Extract to read:
Start of Block
The Myers-Briggs people have long said that there are many more Extraverted people born than Introverted, which is why it’s so easy to feel ‘different’ if you are an Introvert… Because extraverted people are the majority, the world is designed by extraverted for extraverted. The school system is a nightmare for introverts and so are open-plan offices, which are one of the worst disasters to ever befall introverts.
The MBTI is based on the idea of understanding one another and our differences rather than judging others for being different than us. If we understand our strengths and weaknesses we can all work and relate better to one another and in a way that supports everyone’s personal growth and development. We are all equally valuable but we are not the same.
The original ideas come from Carl Jung who was interested in the question of why people have conflict. He realised that people see the world differently and engage with it differently. He was interested in harmony and cooperation and he understood that self-accceptance and accepting of others in all our differences are key to this. The Myers-Briggs, mother and daughter team, developed his ideas into the useful test and tools we know today as part of the MBTI. Many employers have engaged Myers-Briggs practitioners and have put their staff through the testing and training process but instead of learning from it they did nothing with it. Or else, people were pigeon-holed. This is not what the MBTI is intended for.

One of the things people don’t necessarily know is that one of the differences that Jung saw between Introverts and Extraverts is that extraverts seek to adjust to any new system they happen to join. When an extravert goes into a new workplace or social group, they try to figure out what the rules are and how to fit in with them. Introverts on the other hand, do not try to fit in so much as to change the system if they think there are things wrong with it. Introverts are inward-focused according to Jung, and Extraverts are more outward-focused.

It might explain why from an evolutionary point of view there are more extraverted people born than introverted. Is it possible that those that sought to fit in better rather than criticise or question the group, were more easily embraced and protected by their groups? Those who questioned how the group did things and pointed out what they thought was wrong and how things can be different or better, might have suffered more rejection, hence less of their genes are around because they didn’t survive as well as extraverts.

But another point about this is that the fact that we have a majority of extraverts might explain why there are more conservatives in the world than revolutionaries. Conservatism is about keeping things as they are and not liking change or upset to the system. Conservatism is about resisting change even when it is evidently needed.
If there are more extraverts around that might explain why the world seems so resistant to change. You will find that new ideas and revolutions in the way we think and do things tend to come from introverts, not extraverts. But since the majority are extraverts, the world its more conservative and change tends to be slow-paced and reluctant, even if it is necessary.
Humans in general have trouble with change but Introverts tend to see what is wrong everywhere they go and because they are more inward focused they can imagine things that are different to the reality around them. Extraverts are outward focused which means that they try to adapt to the systems around them rather than focus on changing them.
End of Block
Task instructions: According to the passage on introverts and extraverts, why is it easy for an introvert to feel "different"?

Saved data entries:
Start of Block
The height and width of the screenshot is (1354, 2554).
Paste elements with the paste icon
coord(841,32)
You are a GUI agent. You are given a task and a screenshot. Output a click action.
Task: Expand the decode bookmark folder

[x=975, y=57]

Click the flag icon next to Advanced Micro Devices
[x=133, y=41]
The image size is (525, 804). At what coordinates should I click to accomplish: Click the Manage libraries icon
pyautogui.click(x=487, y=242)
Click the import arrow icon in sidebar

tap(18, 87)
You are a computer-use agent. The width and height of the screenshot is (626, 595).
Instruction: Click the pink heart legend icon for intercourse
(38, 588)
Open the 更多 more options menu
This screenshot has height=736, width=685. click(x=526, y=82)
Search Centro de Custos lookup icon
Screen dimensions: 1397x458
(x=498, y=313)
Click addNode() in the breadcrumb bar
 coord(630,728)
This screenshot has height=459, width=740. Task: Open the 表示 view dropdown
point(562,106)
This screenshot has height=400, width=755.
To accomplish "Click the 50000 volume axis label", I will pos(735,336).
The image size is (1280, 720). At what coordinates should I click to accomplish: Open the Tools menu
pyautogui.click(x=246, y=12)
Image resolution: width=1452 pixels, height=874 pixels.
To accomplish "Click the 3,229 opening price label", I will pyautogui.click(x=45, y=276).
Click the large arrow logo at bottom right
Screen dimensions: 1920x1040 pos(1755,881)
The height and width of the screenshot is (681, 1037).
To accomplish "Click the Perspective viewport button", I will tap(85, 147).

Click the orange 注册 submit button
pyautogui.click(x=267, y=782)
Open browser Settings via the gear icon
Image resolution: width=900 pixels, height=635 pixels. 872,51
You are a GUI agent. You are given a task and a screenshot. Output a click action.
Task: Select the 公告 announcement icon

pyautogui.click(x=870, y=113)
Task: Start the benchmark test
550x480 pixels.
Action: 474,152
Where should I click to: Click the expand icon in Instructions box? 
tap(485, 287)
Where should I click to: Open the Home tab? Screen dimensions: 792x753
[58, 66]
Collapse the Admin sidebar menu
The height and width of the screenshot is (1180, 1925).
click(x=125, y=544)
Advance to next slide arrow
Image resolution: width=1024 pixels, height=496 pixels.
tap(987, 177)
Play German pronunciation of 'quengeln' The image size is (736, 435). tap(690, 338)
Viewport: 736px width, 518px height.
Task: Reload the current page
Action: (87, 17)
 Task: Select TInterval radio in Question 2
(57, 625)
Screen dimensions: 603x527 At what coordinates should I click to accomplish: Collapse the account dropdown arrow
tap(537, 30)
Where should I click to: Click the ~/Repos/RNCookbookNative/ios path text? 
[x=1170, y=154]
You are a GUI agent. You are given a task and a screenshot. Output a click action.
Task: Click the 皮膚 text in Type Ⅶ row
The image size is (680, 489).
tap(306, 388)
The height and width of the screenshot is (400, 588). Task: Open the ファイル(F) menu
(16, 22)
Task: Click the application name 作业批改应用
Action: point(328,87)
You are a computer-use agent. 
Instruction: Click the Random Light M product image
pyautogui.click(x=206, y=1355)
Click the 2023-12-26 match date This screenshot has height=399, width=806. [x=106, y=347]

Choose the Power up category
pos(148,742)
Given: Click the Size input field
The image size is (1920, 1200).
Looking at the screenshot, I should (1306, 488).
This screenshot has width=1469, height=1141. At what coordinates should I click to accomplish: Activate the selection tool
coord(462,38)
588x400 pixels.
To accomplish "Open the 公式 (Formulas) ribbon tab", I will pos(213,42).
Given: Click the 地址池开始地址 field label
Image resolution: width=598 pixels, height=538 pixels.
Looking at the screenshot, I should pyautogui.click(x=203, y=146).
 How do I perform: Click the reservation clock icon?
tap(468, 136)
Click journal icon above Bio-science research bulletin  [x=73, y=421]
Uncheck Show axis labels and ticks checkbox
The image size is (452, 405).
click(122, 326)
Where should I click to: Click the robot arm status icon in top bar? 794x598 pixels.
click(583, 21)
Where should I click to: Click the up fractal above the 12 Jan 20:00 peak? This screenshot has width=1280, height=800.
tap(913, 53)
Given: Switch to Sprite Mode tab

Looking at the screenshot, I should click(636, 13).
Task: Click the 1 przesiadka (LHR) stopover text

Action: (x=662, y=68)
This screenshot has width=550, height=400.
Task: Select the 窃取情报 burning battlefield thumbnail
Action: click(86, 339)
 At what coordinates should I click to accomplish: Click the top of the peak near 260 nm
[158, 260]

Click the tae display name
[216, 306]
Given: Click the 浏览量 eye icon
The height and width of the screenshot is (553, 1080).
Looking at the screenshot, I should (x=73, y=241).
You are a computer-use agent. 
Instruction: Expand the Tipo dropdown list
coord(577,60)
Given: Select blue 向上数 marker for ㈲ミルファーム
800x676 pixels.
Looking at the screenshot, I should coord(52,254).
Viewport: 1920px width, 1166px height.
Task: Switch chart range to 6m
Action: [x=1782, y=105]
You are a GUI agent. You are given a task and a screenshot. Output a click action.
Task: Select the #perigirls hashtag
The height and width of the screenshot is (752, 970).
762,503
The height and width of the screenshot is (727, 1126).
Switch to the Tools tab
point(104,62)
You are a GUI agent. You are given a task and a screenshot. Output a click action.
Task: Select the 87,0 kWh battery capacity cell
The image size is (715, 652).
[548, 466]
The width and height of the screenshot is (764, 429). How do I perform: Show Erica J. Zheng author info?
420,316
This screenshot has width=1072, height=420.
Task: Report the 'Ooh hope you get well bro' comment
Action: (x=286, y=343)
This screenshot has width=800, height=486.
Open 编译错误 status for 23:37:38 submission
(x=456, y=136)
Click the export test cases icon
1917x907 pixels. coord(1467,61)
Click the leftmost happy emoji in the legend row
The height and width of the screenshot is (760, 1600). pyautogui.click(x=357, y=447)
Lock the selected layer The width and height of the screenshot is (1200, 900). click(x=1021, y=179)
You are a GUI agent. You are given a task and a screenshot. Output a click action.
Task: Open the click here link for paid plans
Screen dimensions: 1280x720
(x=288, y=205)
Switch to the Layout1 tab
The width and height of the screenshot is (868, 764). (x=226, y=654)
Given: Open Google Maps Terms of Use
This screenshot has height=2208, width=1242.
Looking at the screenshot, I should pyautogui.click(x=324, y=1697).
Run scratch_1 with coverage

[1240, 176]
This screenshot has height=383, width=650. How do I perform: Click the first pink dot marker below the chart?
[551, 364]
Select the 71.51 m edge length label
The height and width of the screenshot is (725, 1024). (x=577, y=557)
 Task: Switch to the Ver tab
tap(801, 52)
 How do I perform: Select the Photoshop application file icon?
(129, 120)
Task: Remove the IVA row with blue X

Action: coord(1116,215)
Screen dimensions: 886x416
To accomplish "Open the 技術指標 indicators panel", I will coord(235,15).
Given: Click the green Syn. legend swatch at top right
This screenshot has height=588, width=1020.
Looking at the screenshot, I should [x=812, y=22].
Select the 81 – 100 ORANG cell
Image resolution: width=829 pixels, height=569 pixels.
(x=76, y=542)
End of Block
Answer box: The Myers-Briggs people have long said that many more extraverted people are born than introverted ones. Because extraverts are the majority, the world is designed by extraverts for extraverts.